今日は「帰れない二人」について考えてみたい。1973/9にシングル盤としてリリースされた「心もよう」のB面の曲である。
陽水にとっては大変めずらしく作詞/作曲が共作となっている曲であり、相手はRCサクセション忌野清志郎さんである。陽水としてはA面の曲にしたいという要望があったようであるが、当時のプロデューサーが「心もよう」をA面に押したことで「帰れない二人」がB面になったようだ。また編曲は星勝さんということもあり、次のような逸話が残っている。陽水と忌野清志郎さんが二人で、あーでもないこーでもないと夜遅くまで曲作りをしていたので、編曲をスタンバイしていた星勝さんが二人を残して帰れなくなったというお話である。三人の様子が目に浮かぶようで楽しい。
陽水にとって共作するということは、気が合うと同時に相当の信頼があったものと思われ、忌野清志郎さんは親友と呼べる存在だったのかもしれない。また、「帰れない二人」をA面に押したという陽水の心情も理解できる。
また、あるお母さんが小さな娘さんに、確かお母さんは陽水のファンだったと記憶しているが、「この曲はね、かえれない二人ではなくて、かえりたくない二人なんだよ」とやさしく話していた場面を思い出す。あの小さな娘さんは、きっと素敵な女性になっているはずである。
この曲の第一印象で目に浮かぶのは、高校生くらいの男女が、親の目を盗んで、夜中にそっと家を抜け出し会っている姿であるが、同時に陽水と忌野清志郎さんの二人の姿が投影されているような気がしてならない。

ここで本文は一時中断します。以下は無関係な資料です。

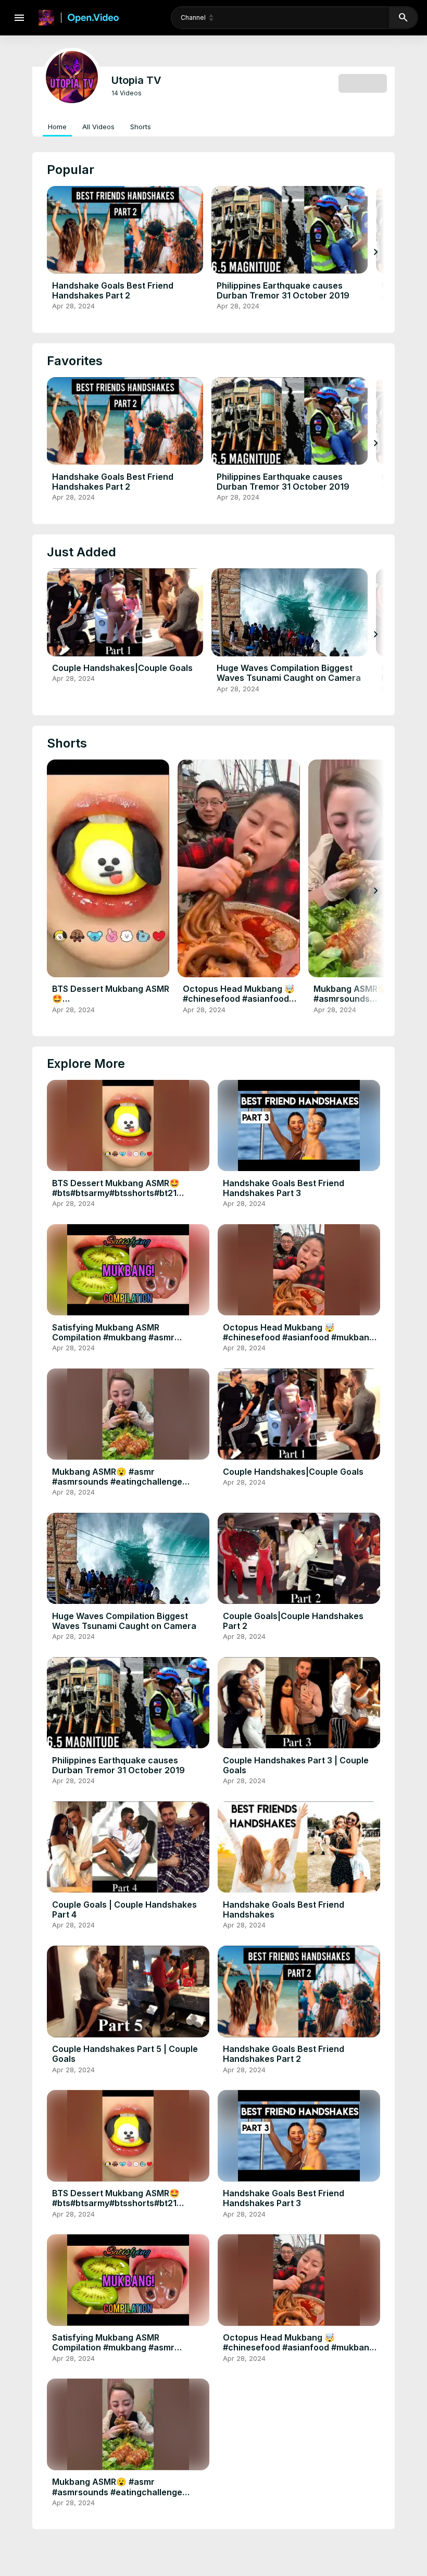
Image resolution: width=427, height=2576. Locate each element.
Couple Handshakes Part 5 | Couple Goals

「口ぐせのような 夢を見ている」と「もう 夢は 急がされている 帰れない 二人を残して」で夢という言葉が二度、出てくるが、口ぐせのような夢とは、なにか特別な目標として掲げるものではなくて、普段あたりまえと思っていること、何気無いことが、実は夢だったと気付くことがあるんだよと言いたいのではないか。その夢が急がされている、つまり今実現しようとしていると言いたいのではないか。親の目を盗んで、夜中にそっと家を抜け出し会っている高校生ぐらいの男女にとっては、今、この瞬間が夢の実現なんだよと。
「結んだ手と手の ぬくもりだけが、とてもたしかに 見えたのに」。そして陽水にとって忌野清志郎さんと曲作りができるということが、まさしく夢の実現だったのかもしれない。二人がコンサートでこの曲を歌っている映像をみると忌野清志郎さんの独特の声が震えているように聞こえるし、それを心配そうに見ている陽水の姿が印象的である。二人にとって早く曲をつくらなければと思うと同時に、そんなに急がなくていいかとも思っているのかもしれない。